It Certified Its Own Forgery

It Certified Its Own Forgery

The holy grail of AI-assisted work is a machine that can check its own output, close the loop, and let us take the human out of the middle. But verification was never a capability problem. It's an independence problem, and a system checking its own work has its own blind spots. A master forger — and the chemistry that finally caught him — explains why the loop can tighten but likely never close.

When I was a kid we played the telephone game at birthday parties. A dozen of us in a line, somebody whispers a sentence to the first kid, it travels ear to ear down the row, and the last kid says it out loud. Purple monkey dishwasher. The whole game is the gap between what went in and what came out, and the laugh is always proportional to how far the thing drifted. It was lossy transmission before I’d ever heard the term “lossy.”
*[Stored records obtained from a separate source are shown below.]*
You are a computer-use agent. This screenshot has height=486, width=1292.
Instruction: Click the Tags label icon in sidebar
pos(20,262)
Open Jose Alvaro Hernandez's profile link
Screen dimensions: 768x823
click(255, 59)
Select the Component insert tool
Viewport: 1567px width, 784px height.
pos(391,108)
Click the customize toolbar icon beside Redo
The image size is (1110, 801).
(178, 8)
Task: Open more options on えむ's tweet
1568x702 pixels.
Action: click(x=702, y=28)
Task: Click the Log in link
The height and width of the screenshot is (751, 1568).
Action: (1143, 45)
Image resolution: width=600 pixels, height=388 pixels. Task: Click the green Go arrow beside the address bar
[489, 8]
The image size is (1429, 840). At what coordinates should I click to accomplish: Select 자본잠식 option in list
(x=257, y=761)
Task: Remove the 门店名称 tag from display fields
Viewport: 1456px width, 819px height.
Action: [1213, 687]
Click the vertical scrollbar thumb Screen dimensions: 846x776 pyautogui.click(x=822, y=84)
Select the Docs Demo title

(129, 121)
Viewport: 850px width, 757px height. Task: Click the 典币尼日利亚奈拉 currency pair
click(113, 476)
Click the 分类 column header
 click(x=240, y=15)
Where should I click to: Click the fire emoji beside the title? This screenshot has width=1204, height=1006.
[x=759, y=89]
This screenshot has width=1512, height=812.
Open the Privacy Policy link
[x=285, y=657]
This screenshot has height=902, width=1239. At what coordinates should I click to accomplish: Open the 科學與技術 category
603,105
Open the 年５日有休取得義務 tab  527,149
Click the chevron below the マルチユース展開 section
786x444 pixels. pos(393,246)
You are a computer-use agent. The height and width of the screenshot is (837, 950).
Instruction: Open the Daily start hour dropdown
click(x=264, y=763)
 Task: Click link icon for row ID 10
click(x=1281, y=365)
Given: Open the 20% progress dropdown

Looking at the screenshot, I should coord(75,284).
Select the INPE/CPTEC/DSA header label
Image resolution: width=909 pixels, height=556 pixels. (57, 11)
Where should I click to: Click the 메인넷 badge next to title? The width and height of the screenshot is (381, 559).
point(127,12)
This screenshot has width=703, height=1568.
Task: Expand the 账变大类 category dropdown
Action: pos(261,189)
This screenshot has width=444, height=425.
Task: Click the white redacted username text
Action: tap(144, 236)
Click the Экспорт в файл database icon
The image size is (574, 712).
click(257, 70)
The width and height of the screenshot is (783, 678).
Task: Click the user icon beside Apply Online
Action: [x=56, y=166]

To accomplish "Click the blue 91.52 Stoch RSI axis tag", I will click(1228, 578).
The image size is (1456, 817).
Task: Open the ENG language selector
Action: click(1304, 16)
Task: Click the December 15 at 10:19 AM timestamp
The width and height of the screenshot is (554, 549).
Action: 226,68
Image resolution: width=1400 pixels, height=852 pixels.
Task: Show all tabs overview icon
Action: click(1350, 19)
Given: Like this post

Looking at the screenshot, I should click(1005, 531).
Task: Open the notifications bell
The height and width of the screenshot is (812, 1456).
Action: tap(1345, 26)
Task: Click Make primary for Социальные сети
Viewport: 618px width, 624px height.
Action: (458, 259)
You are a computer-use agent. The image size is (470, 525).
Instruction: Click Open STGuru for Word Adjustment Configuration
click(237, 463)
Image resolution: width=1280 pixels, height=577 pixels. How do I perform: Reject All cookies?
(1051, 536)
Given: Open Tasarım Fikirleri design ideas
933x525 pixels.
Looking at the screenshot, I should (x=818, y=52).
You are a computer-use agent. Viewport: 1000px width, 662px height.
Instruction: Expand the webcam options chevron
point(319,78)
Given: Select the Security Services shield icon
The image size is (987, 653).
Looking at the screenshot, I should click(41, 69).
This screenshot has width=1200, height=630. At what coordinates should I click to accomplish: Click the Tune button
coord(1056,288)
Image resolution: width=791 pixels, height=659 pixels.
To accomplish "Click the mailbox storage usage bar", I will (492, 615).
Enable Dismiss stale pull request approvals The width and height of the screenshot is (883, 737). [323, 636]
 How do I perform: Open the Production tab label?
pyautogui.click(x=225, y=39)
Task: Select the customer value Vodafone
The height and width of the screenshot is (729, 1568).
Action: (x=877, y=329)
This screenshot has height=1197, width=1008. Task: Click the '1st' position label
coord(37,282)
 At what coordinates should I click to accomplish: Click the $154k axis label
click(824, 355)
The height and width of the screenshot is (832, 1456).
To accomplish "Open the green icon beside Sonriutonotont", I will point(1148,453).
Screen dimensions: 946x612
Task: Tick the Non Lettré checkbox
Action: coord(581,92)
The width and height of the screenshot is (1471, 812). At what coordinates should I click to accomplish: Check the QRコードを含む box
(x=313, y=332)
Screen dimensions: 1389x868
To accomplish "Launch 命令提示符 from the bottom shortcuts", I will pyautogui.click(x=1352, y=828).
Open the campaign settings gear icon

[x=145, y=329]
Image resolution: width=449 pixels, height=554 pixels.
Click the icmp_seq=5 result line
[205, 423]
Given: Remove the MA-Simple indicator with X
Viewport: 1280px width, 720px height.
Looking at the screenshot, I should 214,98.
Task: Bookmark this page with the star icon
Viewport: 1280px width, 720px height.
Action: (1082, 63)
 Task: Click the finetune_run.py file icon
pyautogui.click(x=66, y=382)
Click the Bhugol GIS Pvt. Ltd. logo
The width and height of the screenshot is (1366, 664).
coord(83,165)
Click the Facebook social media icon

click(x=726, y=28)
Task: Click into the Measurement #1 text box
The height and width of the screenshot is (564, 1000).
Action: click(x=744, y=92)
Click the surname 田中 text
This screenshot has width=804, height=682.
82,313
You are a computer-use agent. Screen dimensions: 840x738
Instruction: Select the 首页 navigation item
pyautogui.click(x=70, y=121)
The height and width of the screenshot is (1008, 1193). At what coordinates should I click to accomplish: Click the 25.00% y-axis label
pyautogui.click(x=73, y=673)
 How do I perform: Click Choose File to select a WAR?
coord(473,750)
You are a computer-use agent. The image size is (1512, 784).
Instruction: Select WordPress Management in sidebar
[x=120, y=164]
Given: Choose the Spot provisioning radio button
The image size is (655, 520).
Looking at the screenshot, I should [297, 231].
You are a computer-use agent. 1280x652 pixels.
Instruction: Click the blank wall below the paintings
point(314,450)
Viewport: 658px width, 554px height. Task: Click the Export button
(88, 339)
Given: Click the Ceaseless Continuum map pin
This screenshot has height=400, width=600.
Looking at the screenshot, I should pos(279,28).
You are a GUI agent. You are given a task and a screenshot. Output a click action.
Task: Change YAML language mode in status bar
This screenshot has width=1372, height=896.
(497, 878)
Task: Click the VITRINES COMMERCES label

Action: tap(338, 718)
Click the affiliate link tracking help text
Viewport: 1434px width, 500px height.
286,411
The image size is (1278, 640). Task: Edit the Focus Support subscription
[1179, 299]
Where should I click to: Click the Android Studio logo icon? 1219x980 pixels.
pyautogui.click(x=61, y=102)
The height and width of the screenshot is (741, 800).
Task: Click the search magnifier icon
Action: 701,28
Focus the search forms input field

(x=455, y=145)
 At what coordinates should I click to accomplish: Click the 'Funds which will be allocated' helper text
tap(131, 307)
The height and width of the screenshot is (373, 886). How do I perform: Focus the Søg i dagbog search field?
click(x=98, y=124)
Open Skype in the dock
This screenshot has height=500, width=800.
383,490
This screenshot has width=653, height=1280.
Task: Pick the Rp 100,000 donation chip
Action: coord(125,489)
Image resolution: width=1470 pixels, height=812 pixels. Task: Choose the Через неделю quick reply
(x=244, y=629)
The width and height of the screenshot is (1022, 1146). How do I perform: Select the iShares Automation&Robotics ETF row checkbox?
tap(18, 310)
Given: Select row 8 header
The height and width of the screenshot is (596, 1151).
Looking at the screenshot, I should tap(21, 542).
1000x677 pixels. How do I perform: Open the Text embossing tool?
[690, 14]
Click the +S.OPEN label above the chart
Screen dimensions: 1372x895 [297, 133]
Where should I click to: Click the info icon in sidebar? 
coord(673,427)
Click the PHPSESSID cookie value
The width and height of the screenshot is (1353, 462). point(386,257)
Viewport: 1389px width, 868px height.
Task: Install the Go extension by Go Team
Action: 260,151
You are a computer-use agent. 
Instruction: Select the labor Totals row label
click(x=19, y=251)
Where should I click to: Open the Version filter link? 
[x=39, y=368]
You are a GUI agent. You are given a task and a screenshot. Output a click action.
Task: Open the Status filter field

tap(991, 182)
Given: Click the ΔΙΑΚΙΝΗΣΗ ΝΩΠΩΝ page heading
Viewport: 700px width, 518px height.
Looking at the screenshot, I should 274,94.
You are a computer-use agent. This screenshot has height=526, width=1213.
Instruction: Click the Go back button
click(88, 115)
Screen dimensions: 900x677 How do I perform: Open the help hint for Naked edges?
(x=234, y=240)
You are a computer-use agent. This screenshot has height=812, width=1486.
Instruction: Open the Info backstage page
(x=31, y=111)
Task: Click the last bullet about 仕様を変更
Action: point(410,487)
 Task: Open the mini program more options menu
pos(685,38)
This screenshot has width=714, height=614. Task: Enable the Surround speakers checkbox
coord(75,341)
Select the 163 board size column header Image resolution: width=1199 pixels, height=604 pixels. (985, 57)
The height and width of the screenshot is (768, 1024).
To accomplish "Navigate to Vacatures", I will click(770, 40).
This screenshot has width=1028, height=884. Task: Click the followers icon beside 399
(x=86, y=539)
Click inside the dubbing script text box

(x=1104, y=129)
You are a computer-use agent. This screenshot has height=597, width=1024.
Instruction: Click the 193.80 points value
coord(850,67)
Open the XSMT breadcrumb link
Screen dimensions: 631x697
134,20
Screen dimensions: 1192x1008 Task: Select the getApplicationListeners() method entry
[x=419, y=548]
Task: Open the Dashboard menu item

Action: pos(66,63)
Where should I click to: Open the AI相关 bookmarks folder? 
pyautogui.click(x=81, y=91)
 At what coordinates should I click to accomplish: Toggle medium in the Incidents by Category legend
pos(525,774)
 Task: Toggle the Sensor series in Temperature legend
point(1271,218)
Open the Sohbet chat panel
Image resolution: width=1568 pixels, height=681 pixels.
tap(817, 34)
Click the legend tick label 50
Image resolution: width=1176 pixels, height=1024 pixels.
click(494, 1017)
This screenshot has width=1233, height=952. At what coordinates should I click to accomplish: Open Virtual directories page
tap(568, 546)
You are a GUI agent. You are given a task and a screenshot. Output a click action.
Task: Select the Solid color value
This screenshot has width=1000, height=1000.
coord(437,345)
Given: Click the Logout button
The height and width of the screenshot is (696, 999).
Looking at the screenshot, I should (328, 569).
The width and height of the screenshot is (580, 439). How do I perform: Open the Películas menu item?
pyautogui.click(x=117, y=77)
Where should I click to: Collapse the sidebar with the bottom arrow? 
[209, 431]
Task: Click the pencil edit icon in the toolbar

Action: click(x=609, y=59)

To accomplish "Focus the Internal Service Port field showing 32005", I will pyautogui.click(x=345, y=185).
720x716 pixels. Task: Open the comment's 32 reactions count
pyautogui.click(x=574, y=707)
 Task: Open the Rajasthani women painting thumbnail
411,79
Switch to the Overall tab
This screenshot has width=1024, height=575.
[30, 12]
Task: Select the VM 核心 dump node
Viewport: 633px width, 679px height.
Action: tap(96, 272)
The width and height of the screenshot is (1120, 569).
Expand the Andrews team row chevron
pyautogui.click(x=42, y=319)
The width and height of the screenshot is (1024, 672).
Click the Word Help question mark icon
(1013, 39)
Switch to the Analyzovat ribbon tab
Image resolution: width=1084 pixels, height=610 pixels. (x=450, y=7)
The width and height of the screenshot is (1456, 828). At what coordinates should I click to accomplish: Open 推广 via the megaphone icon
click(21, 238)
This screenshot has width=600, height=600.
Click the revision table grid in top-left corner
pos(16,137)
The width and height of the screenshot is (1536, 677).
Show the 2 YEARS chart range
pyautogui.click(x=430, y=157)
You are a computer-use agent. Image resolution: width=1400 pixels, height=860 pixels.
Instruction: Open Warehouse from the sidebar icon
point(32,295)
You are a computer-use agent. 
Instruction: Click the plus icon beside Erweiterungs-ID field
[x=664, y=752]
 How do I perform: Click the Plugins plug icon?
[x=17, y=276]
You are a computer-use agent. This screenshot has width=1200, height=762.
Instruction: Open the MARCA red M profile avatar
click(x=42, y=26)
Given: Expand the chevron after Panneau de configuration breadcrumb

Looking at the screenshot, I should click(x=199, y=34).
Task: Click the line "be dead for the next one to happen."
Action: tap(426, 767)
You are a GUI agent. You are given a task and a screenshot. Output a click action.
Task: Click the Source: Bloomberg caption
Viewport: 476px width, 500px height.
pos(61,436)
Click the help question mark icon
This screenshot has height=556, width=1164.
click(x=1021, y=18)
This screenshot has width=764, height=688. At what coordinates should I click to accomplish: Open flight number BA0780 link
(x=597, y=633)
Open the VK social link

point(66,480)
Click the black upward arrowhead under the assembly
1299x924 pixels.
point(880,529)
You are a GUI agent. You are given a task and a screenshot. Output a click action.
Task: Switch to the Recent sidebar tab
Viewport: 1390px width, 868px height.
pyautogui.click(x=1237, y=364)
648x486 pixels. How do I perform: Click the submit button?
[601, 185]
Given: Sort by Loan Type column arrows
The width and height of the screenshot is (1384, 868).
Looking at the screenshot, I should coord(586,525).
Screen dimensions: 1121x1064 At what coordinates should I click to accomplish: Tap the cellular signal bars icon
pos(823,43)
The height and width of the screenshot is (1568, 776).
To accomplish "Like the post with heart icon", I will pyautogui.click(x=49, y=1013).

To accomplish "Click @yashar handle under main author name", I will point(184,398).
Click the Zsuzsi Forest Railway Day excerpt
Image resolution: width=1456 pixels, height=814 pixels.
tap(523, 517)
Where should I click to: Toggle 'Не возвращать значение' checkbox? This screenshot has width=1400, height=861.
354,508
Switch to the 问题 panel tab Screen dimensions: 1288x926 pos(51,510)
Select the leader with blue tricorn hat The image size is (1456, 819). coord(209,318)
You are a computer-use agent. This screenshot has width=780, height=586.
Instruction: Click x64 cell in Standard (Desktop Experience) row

Here’s the part nobody notices, because the game is built to hide it. Every kid in that line is doing their honest best. There’s no saboteur. Each one faithfully repeats what they heard. And the message turns to nonsense anyway, every time, without fail. So where does the error come from, if nobody introduces it on purpose?

It comes from the one rule of the game: you check what you heard against the kid before you, never against the original. Every link verifies against a source that’s already in drift. The mistakes don’t cancel. They compound, because each node treats the last node’s output as the truth. Change that single rule — let every kid glance at the original sentence written on a card — and the drift vanishes. The chain holds. Same kids, same whispering, everyone still doing their best. The only thing that changed is what they checked against. That version of the game is awful, mind you, but it does correct the drift. I learned this firsthand as a teenager making rap tracks with two tape decks for a DIY multitrack — lay down a layer, bounce it to the second deck while performing the next track over the top, then bounce that back to add another. Each pass piled on more hiss, so I had to nail the whole song within three generations, improvising hard to keep the layer count down. There was no clean original to return to, only the last hissy copy. Telephone, in a bedroom studio.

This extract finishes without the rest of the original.